Author: Ming Huang

- Last updated: 05/25/2016
- By: Ming Huang

Pandas
====

## Objectives

* How to load data into Pandas Series and DataFrames
* How to extract and use information from Pandas
* How to aggregate data in Pandas
* How to join multiple DataFrames

## What is Pandas?

A Python library providing data structures and data analysis tools.  Think of it as R for Python.

## Benefits

* Includes many built in functions for data transformation, aggregations, and plotting
* Based on Data Frames (think of it like a table) and Series (single column table / time series)
* Great for exploratory work
* Is essentially a wrapper of Numpy arrays.

## Not so greats

* Generally much slower to iterate through
* Does not scale terribly well

## Documentation:

* http://pandas.pydata.org/pandas-docs/stable/index.html

#### Before we get started, lets import some essential modules into our namespace

In [None]:
import pandas as pd
import numpy as np
# this allows plots to show inside iPython Notebook
%matplotlib inline

## Loading Data into Pandas

### DataFrames

You can think of DataFrames as labeled and indexed matrices, thus we can create DataFrames from numpy arrays and list of lists with the provided labels and indices.

In [None]:
pd.DataFrame([[1, 2, 3], [4, 5, 6]], columns=['a', 'b', 'c'], index=['foo', 'bar'])

Alternatively, you can think of DataFrames as a combination of column vectors, thus we can create DataFrames from a dictionary of column vectors.  The keys are the labels, and the values are the vectors.

In [None]:
pd.DataFrame({'Col1': xrange(5), 'Col2': xrange(10, 15)})

### Series

If DataFrames are labeled and indexed matrices, then Series are labeled and indexed column vectors.

In [None]:
pd.Series(xrange(10), index=xrange(10, 20), name='Numbers')

If you create a Series using a dictionary, the keys are treated as indices instead.

In [None]:
pd.Series({'Star': 'Wars', 'Is': 'Boring', 'Please': 'Stop'})

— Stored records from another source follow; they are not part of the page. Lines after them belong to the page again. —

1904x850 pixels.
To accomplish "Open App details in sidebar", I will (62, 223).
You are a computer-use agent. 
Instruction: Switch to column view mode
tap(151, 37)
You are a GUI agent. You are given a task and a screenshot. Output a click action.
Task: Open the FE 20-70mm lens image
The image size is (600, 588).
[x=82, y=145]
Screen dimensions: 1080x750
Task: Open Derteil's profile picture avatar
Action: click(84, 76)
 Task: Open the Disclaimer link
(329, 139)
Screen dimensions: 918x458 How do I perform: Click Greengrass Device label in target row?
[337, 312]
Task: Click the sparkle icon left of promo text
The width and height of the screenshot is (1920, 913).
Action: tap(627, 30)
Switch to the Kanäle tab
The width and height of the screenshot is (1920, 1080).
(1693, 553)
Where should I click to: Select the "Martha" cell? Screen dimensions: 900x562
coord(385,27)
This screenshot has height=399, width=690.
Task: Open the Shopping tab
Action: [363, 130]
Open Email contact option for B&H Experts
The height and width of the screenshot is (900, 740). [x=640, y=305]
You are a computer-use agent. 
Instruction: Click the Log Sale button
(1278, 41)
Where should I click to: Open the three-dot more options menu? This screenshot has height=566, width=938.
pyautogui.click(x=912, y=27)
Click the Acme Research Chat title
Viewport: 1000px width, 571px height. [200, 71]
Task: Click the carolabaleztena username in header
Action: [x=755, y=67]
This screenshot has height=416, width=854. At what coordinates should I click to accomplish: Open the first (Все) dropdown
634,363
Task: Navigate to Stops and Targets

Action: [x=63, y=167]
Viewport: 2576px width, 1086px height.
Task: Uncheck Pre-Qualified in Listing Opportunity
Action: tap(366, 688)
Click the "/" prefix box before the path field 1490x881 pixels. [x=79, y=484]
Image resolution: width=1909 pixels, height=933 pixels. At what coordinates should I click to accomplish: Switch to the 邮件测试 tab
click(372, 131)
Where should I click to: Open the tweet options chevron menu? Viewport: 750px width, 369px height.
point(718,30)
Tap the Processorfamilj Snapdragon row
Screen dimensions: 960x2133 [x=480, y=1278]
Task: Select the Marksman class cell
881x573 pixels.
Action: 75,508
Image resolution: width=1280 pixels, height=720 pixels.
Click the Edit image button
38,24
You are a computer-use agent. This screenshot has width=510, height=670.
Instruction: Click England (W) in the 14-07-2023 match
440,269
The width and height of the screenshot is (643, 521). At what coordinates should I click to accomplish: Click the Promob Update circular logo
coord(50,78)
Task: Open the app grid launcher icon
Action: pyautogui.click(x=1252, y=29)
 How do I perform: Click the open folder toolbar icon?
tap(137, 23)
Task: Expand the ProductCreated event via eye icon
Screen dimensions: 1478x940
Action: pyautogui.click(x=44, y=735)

You can take out a Series from a DataFrame.

In [None]:
df = pd.DataFrame([[1, 2, 3], [4, 5, 6]], columns=['a', 'b', 'c'], index=['foo', 'bar'])
df['a']

... or put a Series into a DataFrame as long as you have matching index.

In [None]:
df['d'] = pd.Series([4, 5], index=['foo', 'bar'])
df

It might be easier to just put a list/vector into a DataFrame though if it's a completely new column.

In [None]:
df['e'] = [1, 2]
df

### Load data from SQL

Since we spent so much time on SQL, we might as well learn how to use Pandas with SQL.

In [None]:
import psycopg2 as pg2

conn = pg2.connect(dbname='socialmedia', user='minghuang')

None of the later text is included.